**What the exercise asks**.
Go through the entries below and copy each line that holds the word "width".

**Given information**.
[Start of Attachment]
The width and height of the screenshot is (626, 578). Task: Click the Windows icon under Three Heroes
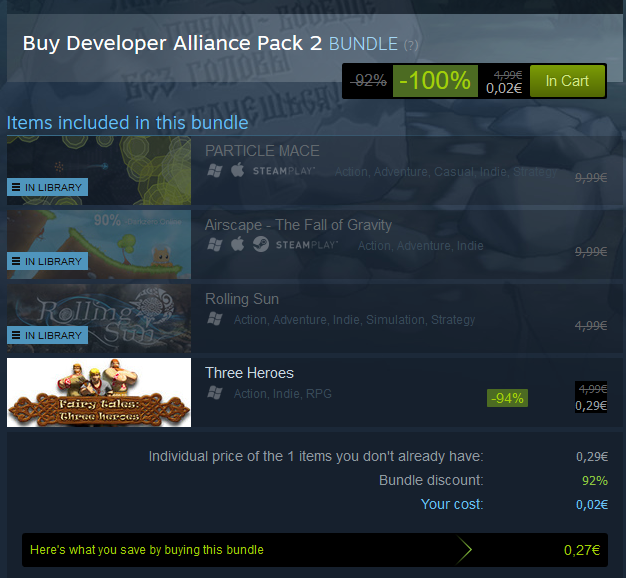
[End of Attachment]
[Start of Attachment]
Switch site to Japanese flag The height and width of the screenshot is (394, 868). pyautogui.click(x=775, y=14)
[End of Attachment]
[Start of Attachment]
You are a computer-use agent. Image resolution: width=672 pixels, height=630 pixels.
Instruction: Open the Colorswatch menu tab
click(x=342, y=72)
[End of Attachment]
**Solution to this task**.
The width and height of the screenshot is (626, 578). Task: Click the Windows icon under Three Heroes
Switch site to Japanese flag The height and width of the screenshot is (394, 868). pyautogui.click(x=775, y=14)
You are a computer-use agent. Image resolution: width=672 pixels, height=630 pixels.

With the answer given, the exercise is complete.